In 1602 Cotan created a minimal still life that referred to space, time & preservation, mathematics, and temperance. In the context of lockdown and within the ‘only buy what you need’ mantra, I’ve created my 21stC response of plastic wrapped vegetables in my wonky Wilko vegetable rack.
The is my contemporary version of the Juan Sanches Cotan painting Quince, Cabbage, Melon and Cucumber, (1602), currently on show at San Diego Museum of Art. This is my all-time favourite still life painting.
In my painting I approach the work with contemporary materials, such as Acrylic and acrylic glazing medium to create my Covid 19 ‘lockdown’ painting. Although minimal in my approach, there are subtle nods to the excesses of modern life, such as the shiny packaging that attempts to preserve the contents yet stifle the planet in one fell swoop. Cotan was responding (possibly) to the scientific breakthroughs of his day, through the mathematics of the hyperbole, time and space. Cotan was also preserving his pantry by hanging the vegetables to protect them from bruising, whilst at the same time depicting the movement of the planets; moving, rotating vegetables would have been a nightmare to paint. I did not have such problems; these discoveries had already been made. For me for me the context of the everyday was far simpler.
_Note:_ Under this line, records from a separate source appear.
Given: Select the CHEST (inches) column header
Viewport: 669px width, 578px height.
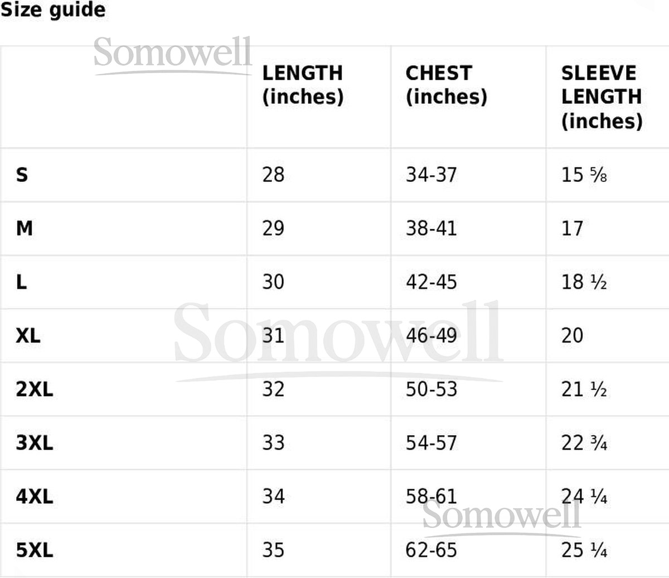Looking at the screenshot, I should tap(446, 85).
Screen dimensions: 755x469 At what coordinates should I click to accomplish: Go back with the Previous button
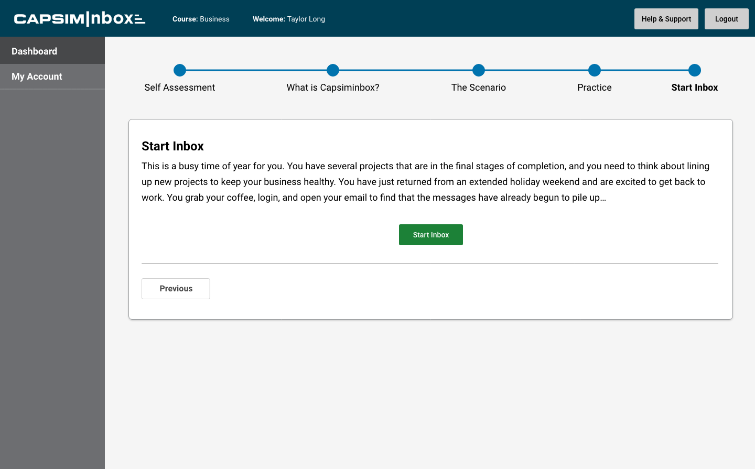[176, 289]
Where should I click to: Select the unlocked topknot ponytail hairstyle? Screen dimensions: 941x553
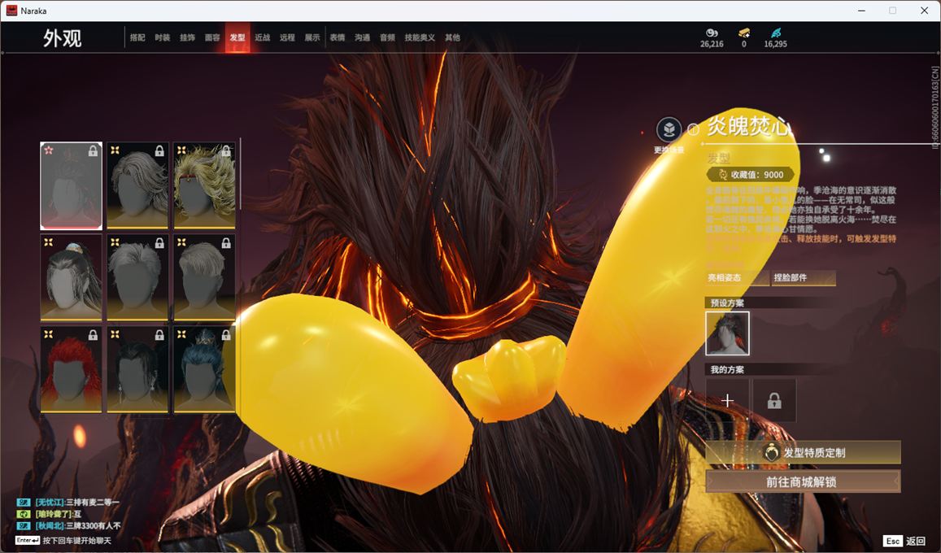tap(72, 277)
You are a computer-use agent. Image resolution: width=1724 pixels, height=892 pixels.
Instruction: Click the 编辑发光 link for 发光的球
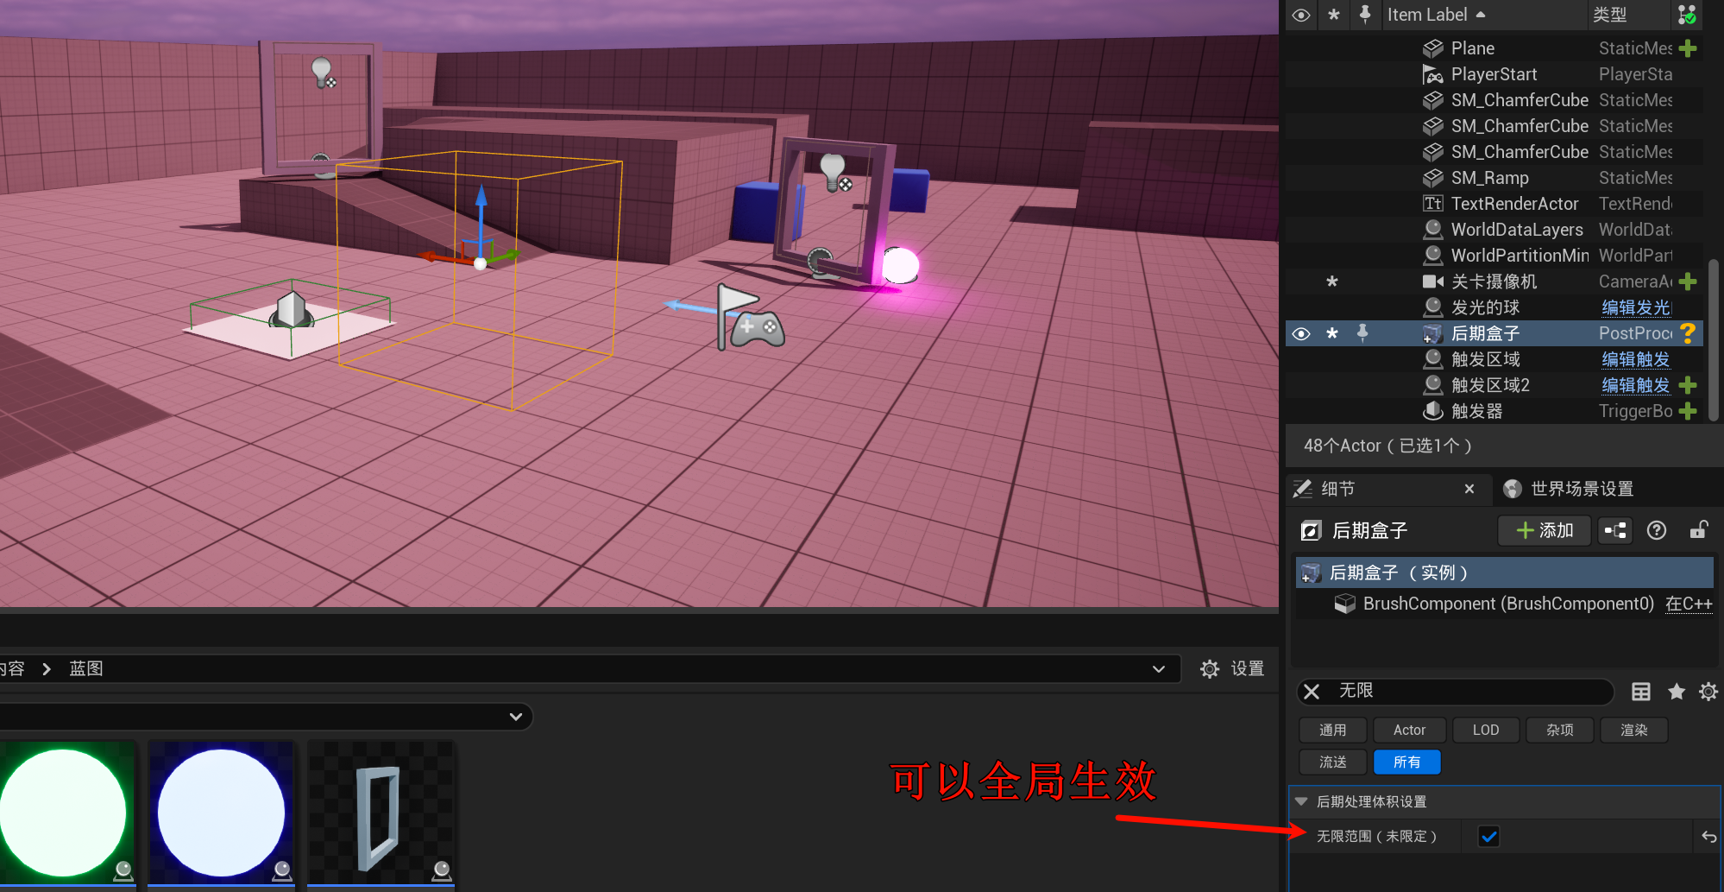tap(1635, 307)
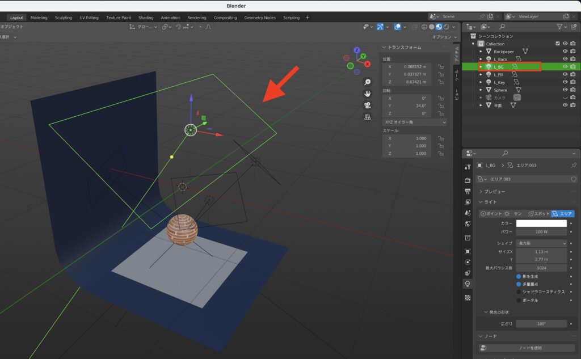Toggle the Collection checkbox in the outliner
Image resolution: width=581 pixels, height=359 pixels.
558,44
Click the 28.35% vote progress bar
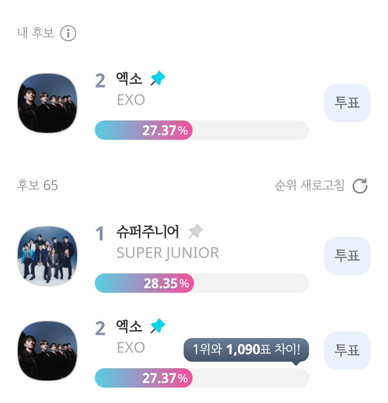This screenshot has width=388, height=403. pyautogui.click(x=201, y=283)
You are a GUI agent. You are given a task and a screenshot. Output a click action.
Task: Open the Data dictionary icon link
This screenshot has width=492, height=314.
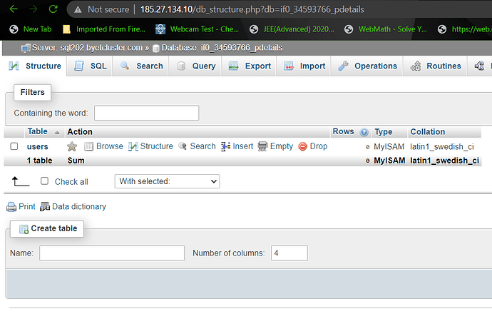tap(45, 207)
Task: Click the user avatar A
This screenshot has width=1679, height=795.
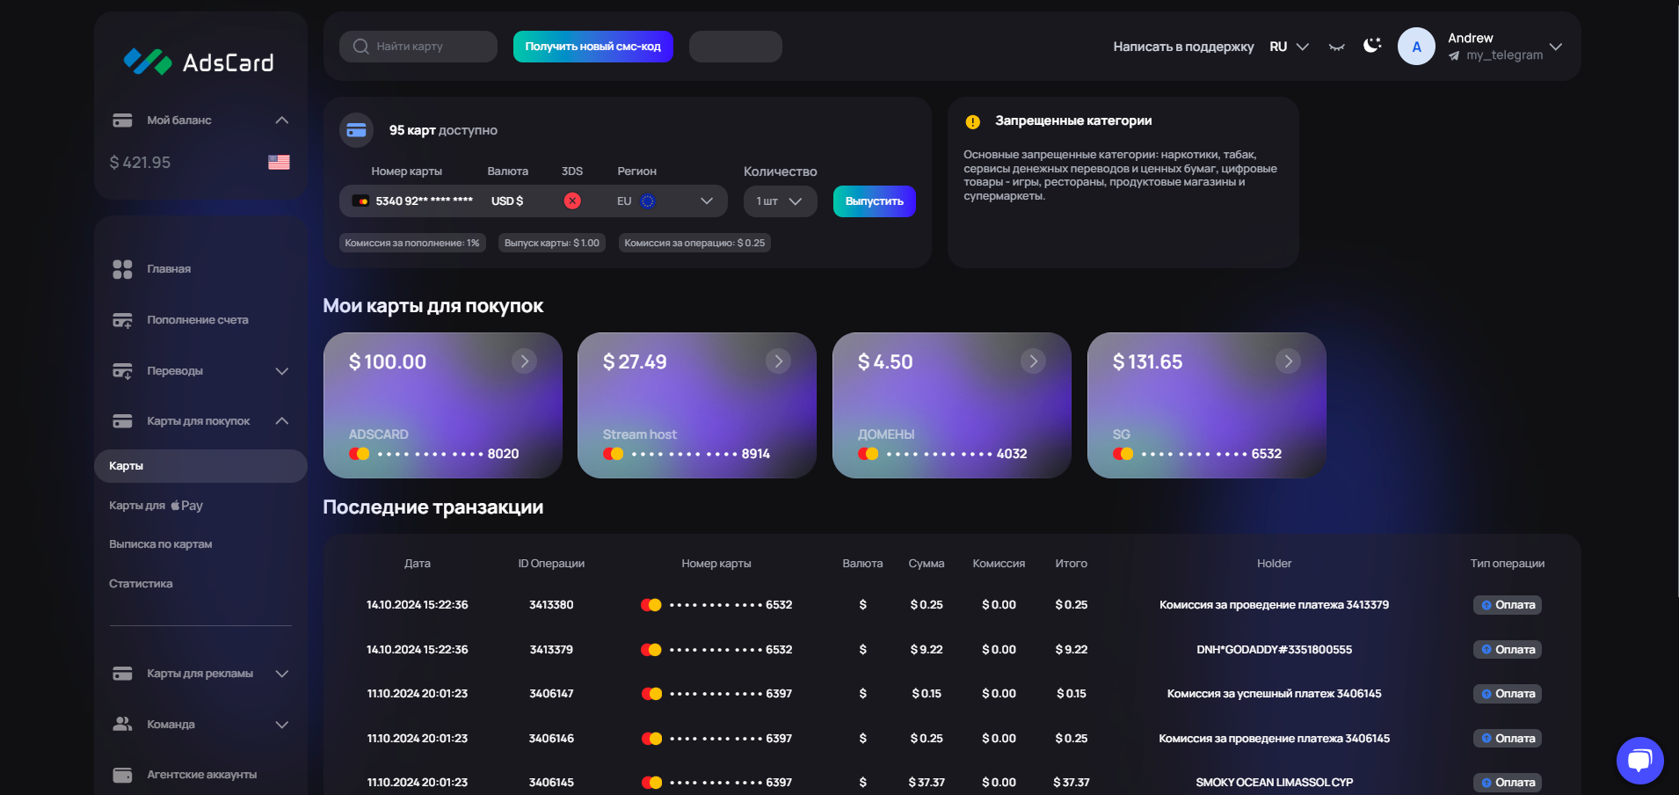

My bargain basement Wilko trolley had to be elevated at least within the treatment of the subject matter; chiaroscuro lighting, dramatic colour, and attention to detail. The painting does not faithfully replicate real life; it’s still an artifice, made grander by my choice of colour. In real life, the scene is far more mundane. I wonder what Cotan would have made of today’s wasteful, dystopian world through my dumbed down Druids Heath still life? Cotan looked through the lens of wonder; would he look through my lens and wonder?